Self-Care and Lifestyle Management

In addition to medical treatment, lifestyle modifications play a crucial role in managing MCTD:

  • Protecting Hands from Cold: Wearing gloves in cold weather and keeping hands warm is essential to prevent Raynaud's episodes.
  • Quitting Smoking: Smoking narrows blood vessels, exacerbating the effects of Raynaud's phenomenon. Avoiding passive smoking is also important.
  • Reducing Stress: Stress can trigger Raynaud's phenomenon. Practicing relaxation techniques and seeking mental health support can help manage stress levels.
  • Healthy Diet and Exercise: A heart-healthy diet, potentially including omega-3 fatty acids, and regular, tailored exercise can help reduce the risk of complications like cardiovascular disease.
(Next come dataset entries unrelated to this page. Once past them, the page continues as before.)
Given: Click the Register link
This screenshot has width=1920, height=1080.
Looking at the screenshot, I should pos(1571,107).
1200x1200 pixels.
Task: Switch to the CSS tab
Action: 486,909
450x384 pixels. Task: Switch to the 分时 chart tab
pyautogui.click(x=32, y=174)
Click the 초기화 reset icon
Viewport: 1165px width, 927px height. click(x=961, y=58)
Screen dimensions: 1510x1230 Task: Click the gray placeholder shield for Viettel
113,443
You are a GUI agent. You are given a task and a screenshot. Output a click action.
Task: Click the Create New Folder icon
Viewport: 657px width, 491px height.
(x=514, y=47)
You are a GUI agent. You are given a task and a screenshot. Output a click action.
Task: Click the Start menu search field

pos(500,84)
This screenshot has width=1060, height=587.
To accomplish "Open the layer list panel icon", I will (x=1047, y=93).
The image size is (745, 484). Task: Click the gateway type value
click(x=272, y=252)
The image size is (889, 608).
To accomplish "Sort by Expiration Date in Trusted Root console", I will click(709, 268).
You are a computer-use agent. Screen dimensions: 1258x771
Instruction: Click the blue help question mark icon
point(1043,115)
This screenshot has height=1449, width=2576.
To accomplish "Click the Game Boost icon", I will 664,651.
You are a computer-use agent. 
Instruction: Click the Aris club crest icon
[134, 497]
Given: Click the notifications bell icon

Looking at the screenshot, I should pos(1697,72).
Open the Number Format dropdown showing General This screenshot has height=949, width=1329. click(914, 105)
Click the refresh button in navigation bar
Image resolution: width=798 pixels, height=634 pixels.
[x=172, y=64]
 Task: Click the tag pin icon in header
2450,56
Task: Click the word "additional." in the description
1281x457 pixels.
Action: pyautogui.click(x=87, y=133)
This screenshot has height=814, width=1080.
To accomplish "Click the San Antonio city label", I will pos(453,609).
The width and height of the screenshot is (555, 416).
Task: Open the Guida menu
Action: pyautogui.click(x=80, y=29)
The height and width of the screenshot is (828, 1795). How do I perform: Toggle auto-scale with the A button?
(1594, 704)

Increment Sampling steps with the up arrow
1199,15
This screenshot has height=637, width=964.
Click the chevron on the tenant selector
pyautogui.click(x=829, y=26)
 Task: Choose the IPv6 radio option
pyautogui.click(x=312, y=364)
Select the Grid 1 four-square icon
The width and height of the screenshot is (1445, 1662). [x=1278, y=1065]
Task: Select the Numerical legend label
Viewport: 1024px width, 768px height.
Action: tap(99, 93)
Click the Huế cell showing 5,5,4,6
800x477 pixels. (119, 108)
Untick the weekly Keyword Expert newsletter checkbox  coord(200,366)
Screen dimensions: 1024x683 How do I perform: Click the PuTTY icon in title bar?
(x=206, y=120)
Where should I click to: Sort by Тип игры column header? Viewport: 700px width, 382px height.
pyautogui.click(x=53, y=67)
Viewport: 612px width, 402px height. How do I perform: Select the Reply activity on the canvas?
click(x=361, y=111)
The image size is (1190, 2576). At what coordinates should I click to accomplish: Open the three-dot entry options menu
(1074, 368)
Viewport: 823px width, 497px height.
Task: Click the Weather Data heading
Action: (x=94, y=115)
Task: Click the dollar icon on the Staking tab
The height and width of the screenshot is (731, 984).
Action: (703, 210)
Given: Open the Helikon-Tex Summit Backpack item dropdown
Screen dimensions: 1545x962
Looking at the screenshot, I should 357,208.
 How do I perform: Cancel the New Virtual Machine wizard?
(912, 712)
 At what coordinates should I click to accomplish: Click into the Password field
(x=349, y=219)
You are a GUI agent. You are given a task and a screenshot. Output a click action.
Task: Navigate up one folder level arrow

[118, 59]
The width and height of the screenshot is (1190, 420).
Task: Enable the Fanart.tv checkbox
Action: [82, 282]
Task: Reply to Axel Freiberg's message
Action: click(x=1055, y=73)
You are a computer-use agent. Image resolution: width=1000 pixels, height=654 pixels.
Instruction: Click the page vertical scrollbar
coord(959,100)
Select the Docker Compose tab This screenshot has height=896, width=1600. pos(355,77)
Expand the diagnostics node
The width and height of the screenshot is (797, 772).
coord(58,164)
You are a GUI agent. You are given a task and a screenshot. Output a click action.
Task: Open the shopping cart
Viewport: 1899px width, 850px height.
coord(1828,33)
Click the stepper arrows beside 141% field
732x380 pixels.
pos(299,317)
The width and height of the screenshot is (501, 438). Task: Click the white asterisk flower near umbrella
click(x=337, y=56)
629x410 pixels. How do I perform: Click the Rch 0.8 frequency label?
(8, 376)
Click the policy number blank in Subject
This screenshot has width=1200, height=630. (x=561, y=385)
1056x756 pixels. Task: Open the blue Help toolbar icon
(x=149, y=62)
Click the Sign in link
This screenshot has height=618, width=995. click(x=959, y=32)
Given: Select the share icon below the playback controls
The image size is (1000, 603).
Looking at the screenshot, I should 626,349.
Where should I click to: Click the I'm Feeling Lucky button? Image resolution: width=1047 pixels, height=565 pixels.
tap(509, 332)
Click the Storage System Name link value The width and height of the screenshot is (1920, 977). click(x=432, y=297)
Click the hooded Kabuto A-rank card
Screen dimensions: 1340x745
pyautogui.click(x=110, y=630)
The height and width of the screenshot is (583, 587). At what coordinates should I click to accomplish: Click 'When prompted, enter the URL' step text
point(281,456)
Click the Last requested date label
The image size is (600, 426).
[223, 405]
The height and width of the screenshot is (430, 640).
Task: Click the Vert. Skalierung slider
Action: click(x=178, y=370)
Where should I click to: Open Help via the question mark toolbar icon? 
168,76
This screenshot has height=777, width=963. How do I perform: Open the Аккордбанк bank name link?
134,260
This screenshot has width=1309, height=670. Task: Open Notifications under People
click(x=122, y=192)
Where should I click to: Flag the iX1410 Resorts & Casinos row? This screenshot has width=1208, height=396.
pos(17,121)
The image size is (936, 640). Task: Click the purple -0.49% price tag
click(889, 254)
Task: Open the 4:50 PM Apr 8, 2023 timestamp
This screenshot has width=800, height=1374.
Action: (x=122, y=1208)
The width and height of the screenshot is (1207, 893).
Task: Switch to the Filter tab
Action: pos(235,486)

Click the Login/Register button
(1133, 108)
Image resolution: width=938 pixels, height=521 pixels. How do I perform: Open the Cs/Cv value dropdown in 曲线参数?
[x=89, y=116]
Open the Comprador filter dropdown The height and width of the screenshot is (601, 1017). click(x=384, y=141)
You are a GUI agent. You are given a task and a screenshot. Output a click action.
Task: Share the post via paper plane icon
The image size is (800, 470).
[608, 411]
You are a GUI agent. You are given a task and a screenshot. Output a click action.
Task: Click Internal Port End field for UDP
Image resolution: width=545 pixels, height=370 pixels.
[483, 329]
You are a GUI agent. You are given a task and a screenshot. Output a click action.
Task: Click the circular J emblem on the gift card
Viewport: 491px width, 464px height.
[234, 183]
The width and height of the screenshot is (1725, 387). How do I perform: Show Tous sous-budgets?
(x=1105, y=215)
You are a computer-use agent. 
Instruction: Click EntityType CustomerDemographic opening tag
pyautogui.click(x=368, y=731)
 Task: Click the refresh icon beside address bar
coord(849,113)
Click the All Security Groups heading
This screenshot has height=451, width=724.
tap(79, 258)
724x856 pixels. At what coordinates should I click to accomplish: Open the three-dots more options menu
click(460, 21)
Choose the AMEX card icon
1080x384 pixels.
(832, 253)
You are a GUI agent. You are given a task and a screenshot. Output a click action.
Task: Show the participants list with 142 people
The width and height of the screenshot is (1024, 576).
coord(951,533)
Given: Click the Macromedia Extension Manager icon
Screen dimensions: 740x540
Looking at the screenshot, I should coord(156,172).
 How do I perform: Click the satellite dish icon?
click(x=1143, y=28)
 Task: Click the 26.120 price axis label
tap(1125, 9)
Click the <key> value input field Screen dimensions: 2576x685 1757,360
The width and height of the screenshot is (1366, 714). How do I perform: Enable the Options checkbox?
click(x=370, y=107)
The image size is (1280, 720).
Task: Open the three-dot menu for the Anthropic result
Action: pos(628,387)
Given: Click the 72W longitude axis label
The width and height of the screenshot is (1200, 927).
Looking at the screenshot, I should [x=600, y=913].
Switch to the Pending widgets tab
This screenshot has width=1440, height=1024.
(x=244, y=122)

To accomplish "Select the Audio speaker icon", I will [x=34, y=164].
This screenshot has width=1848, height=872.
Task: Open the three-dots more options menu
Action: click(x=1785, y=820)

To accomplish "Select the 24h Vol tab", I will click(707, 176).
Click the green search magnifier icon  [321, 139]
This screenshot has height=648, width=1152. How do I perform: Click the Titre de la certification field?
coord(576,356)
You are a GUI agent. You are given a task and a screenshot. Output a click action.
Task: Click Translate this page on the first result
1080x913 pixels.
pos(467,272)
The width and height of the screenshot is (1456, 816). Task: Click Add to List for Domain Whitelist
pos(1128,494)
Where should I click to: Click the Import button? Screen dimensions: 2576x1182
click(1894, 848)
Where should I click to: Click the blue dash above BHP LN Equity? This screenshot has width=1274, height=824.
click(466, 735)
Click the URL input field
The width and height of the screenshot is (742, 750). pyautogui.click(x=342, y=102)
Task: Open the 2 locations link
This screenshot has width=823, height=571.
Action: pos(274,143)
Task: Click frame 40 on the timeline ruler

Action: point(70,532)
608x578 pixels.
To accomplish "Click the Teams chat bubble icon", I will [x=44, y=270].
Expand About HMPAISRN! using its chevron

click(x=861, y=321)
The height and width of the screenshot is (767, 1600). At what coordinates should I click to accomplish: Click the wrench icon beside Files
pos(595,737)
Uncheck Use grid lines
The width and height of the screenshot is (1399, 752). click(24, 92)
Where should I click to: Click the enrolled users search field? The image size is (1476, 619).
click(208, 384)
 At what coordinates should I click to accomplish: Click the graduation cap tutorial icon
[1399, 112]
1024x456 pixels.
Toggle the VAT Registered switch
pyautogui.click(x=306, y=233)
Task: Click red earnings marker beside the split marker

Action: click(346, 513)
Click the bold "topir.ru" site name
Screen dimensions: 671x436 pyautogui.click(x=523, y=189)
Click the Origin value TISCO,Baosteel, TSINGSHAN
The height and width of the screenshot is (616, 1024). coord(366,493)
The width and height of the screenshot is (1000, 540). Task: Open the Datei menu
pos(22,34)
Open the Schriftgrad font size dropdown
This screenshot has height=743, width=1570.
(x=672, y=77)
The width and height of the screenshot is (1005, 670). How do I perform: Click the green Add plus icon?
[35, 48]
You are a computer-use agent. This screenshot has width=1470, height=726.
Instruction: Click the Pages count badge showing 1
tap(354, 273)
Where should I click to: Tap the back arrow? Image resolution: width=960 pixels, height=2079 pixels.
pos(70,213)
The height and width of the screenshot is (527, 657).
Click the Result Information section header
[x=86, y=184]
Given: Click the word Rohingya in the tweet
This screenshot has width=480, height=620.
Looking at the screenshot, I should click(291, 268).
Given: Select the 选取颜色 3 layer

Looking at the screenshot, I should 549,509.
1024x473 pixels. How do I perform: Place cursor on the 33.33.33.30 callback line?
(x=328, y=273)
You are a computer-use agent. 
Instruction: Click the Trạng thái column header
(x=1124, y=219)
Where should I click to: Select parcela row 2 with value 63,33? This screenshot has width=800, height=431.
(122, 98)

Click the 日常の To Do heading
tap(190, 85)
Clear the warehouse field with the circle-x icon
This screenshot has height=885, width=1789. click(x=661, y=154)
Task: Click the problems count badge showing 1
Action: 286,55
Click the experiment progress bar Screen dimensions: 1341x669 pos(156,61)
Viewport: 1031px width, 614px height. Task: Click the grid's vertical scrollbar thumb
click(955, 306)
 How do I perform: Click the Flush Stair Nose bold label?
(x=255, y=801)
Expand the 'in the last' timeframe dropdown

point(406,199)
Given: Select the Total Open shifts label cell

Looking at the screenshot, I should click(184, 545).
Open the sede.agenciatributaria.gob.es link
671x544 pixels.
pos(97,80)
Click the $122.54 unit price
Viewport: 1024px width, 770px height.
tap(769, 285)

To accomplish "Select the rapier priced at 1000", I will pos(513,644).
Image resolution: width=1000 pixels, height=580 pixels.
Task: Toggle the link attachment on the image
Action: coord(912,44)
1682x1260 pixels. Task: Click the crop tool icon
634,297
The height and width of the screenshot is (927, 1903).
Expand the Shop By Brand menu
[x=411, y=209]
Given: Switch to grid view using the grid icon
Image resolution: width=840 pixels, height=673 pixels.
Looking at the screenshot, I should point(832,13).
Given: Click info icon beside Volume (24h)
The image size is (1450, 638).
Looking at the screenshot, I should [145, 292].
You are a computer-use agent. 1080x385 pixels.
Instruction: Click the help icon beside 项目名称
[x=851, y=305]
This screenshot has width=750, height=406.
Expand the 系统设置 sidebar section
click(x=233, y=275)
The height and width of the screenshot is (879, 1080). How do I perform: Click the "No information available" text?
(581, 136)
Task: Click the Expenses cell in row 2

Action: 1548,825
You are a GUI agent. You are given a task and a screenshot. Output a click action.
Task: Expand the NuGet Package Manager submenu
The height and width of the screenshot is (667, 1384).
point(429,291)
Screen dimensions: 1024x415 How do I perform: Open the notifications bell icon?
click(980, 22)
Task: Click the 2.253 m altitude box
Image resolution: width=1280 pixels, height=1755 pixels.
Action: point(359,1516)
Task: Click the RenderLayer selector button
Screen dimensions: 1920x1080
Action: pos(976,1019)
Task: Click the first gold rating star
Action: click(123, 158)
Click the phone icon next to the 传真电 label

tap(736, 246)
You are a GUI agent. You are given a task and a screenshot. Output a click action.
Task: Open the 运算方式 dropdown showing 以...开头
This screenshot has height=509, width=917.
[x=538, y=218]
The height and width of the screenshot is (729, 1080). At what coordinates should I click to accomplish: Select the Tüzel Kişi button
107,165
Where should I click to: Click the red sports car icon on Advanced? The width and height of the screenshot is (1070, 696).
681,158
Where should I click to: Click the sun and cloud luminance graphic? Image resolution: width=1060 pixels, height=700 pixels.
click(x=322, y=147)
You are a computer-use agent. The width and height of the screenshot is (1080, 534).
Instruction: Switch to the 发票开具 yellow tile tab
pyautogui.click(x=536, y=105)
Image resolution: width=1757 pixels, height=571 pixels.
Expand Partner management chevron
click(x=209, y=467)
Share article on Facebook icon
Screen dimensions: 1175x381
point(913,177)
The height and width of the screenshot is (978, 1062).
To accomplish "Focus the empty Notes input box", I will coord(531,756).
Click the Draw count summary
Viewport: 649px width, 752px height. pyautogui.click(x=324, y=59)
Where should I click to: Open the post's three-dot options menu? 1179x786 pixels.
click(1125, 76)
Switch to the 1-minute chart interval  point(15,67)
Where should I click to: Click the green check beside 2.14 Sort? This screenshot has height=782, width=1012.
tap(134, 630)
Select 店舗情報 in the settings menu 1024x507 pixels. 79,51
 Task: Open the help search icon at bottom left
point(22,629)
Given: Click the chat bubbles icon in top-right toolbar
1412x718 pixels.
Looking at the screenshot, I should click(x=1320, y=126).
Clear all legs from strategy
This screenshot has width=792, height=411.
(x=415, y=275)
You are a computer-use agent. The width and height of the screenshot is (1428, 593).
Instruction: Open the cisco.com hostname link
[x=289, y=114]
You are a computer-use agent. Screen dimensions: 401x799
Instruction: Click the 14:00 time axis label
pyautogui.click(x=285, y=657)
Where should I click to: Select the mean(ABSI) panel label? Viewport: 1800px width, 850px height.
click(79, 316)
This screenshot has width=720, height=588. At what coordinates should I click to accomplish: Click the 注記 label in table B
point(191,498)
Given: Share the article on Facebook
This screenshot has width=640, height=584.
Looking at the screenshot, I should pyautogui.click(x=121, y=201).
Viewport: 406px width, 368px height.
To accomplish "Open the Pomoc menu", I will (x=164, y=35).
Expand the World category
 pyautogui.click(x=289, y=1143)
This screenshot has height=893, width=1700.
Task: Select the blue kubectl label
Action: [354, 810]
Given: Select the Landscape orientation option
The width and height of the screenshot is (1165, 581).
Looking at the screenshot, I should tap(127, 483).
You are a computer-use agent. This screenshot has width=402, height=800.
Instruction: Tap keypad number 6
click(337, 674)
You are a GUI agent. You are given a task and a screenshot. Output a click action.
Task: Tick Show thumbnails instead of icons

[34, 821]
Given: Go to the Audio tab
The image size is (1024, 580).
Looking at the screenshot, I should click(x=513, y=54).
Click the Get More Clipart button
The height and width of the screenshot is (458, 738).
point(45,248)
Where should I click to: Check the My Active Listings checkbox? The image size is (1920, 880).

Physical activity should be adapted to individual needs, especially when dealing with arthritis or joint pain.
  • Avoiding Hand Injuries: Taking precautions to prevent injuries to the hands is important.
  • Regular Monitoring: Due to the increased risk of atherosclerosis, individuals with MCTD are closely monitored by healthcare providers and treated for specific symptoms and complications as they arise.
  • Pulmonary Hypertension Monitoring: Doctors monitor for pulmonary hypertension by performing pulmonary function testing and echocardiography every 1 to 2 years, depending on symptoms.

Pregnancy Considerations

Women with MCTD who are considering pregnancy should consult with their healthcare provider. Pregnancy can increase the risk of disease flare-ups, and babies born to mothers with MCTD may have a low birth weight.

Prognosis

The overall prognosis for MCTD is generally favorable, with a 10-year survival rate of approximately 96%. However, the outcome largely depends on the individual's symptoms and the extent of organ involvement. Prognosis is typically worse for individuals who primarily experience symptoms of systemic sclerosis and polymyositis. Pulmonary hypertension is a major cause of death in individuals with MCTD. Internal organ involvement significantly worsens the prognosis.

While MCTD is a chronic condition and not fully curable, a substantial number of patients achieve long-term remission. Research is ongoing to better understand the underlying mechanisms of MCTD and develop more effective treatments, with current studies focusing on immunosuppressive therapies and anti-fibrotic medications.